= DATA SHOWN =
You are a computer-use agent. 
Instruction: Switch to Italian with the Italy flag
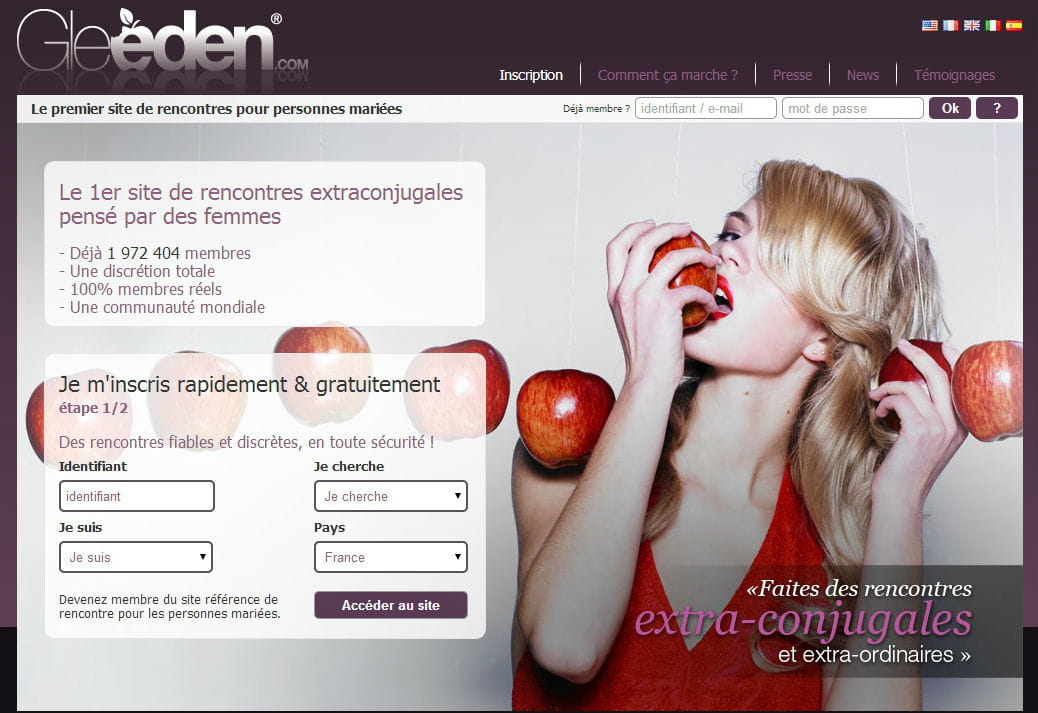992,26
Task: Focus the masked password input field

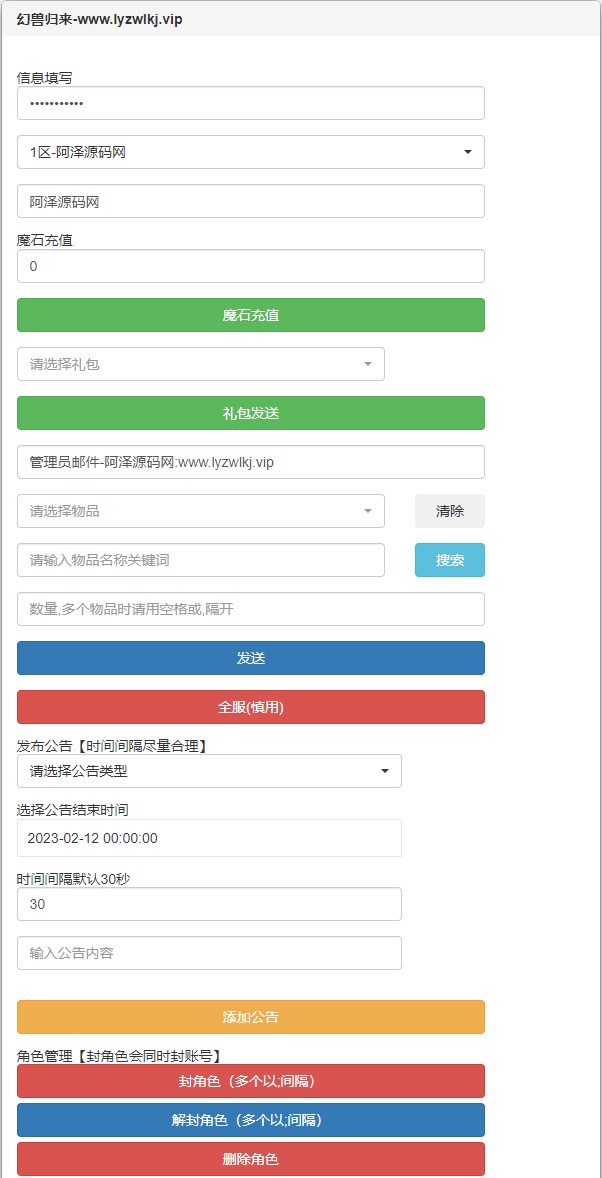Action: tap(250, 103)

= REQUIREMENT =
Reproduce each entry verbatim, excluding any embedded images.

= SOLUTION =
You are a computer-use agent. 
Instruction: Switch to Italian with the Italy flag
992,26
Task: Focus the masked password input field

Action: tap(250, 103)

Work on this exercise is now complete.